# Start of PASSAGE GIVEN

I will select XGBClassifier and proceed.

# Feature Selection

In [None]:
X_train, X_val, y_train, y_val = train_test_split(X, y, test_size=0.2, random_state=42)
import lightgbm as lgb
from sklearn.metrics import accuracy_score
from sklearn.inspection import permutation_importance

# Train the LightGBM model
model = lgb.LGBMClassifier()
model.fit(X, y)

# Get permutation materiality
result = permutation_importance(model, X_val, y_val, scoring="accuracy", n_repeats=100, random_state=42)
sorted_indices = np.argsort(result.importances_mean)[::-1]

# Show the most important features and their respective importance values
top_features = X.columns[sorted_indices[:15]]  # Most 15 importend feature
top_importances = result.importances_mean[sorted_indices[:15]]
for feature, importance in zip(top_features, top_importances):
    print(f"{feature}: {importance}")

# End of PASSAGE GIVEN

__AIM OF THE TASK__. From the feature selection code above, list every keyword argument passed in the call to permutation_importance, along with its value.

# Start of SUPPLIED ENTRIES

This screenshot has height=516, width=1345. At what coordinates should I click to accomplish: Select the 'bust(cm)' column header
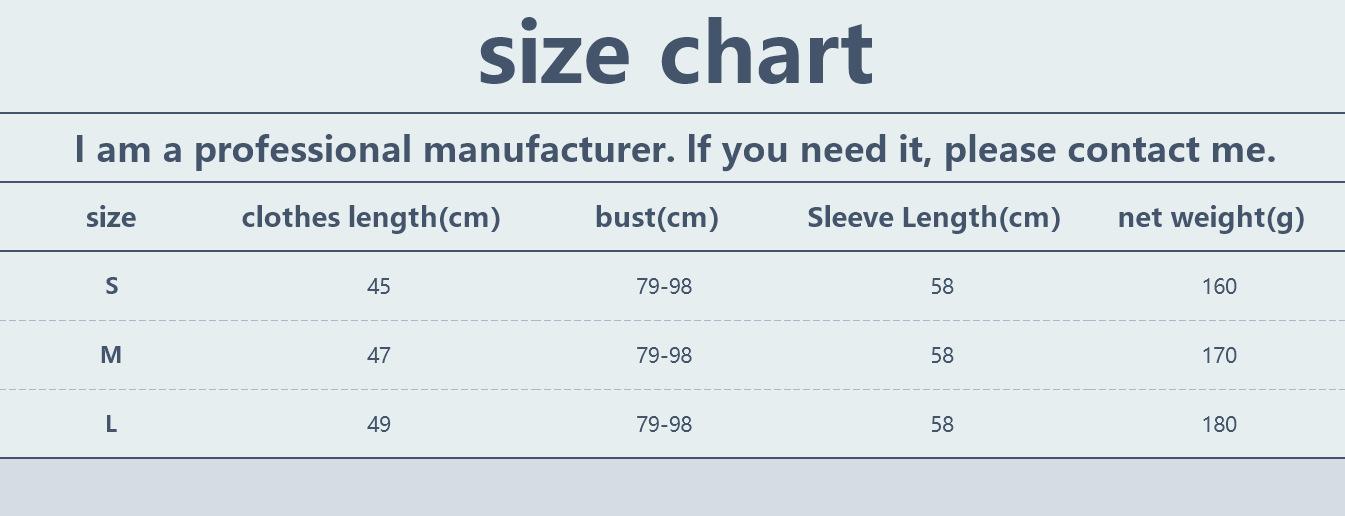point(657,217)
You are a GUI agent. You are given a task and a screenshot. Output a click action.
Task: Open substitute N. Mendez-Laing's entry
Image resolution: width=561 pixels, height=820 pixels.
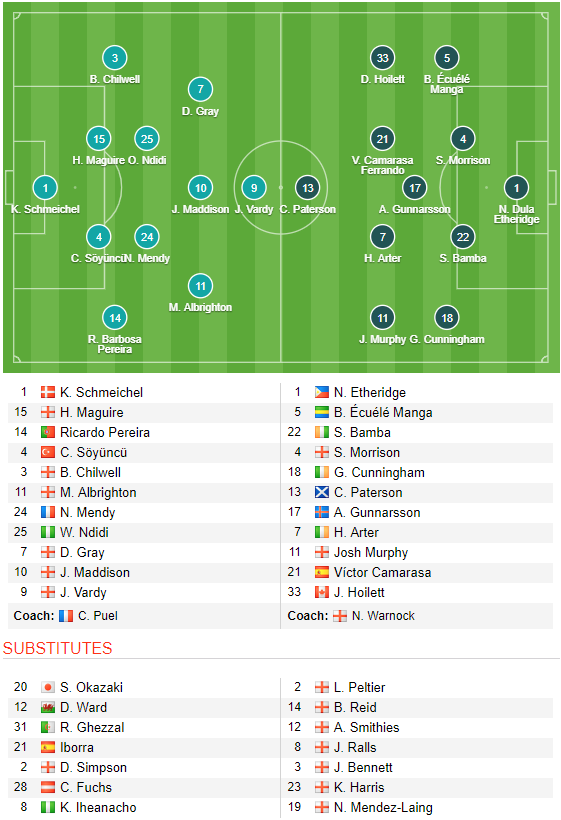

# End of SUPPLIED ENTRIES
# Start of SUPPLIED ENTRIES

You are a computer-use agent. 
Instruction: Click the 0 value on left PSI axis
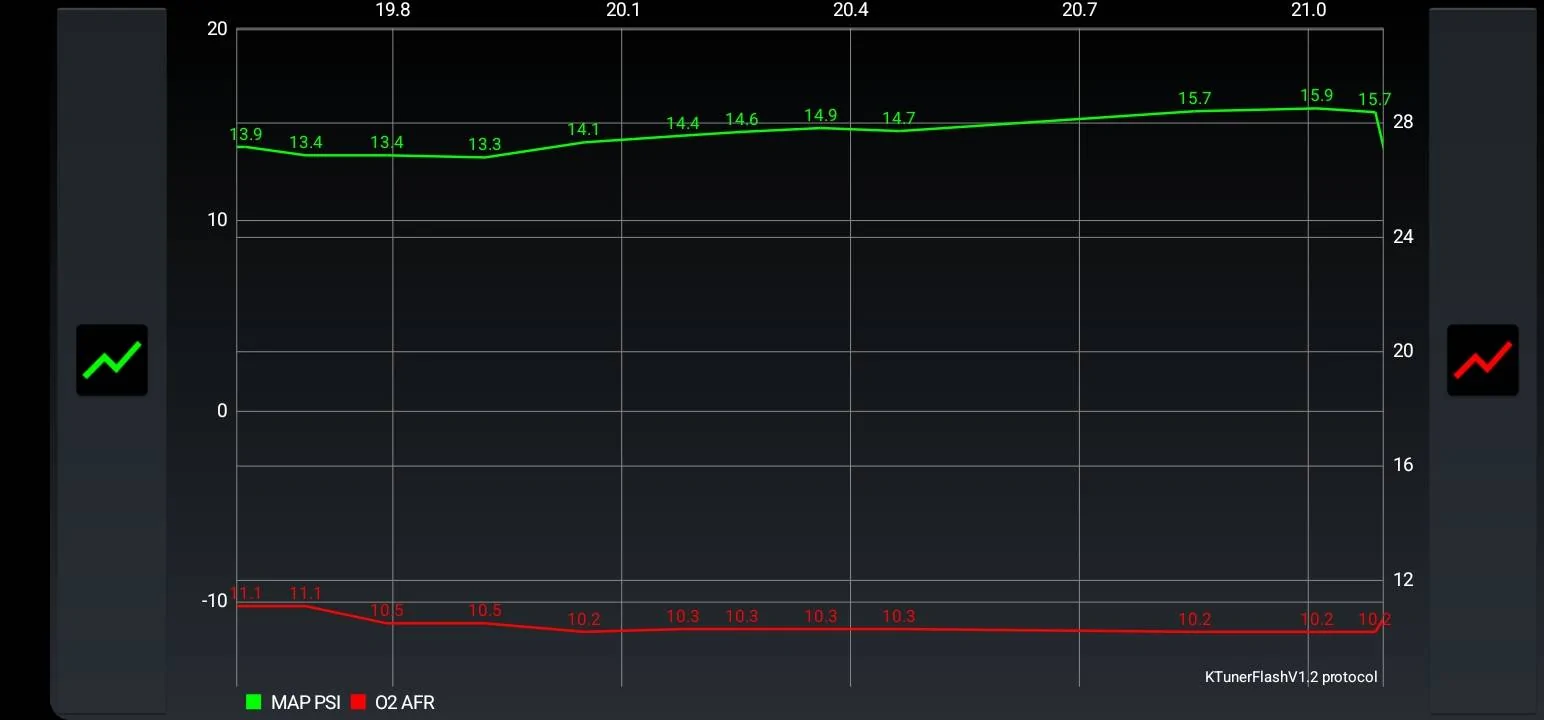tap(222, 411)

# End of SUPPLIED ENTRIES

__EXERCISE SOLUTION__.
- scoring="accuracy"
- n_repeats=100
- random_state=42